- [GIVEN REQUEST]:
Quote the listing below in full, line by line, without altering a single character.

- [INFORMATION PROVIDED]:
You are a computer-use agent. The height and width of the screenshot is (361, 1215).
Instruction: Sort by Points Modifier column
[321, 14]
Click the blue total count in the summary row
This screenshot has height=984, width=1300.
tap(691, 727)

- [OUTPUT BELOW]:
You are a computer-use agent. The height and width of the screenshot is (361, 1215).
Instruction: Sort by Points Modifier column
[321, 14]
Click the blue total count in the summary row
This screenshot has height=984, width=1300.
tap(691, 727)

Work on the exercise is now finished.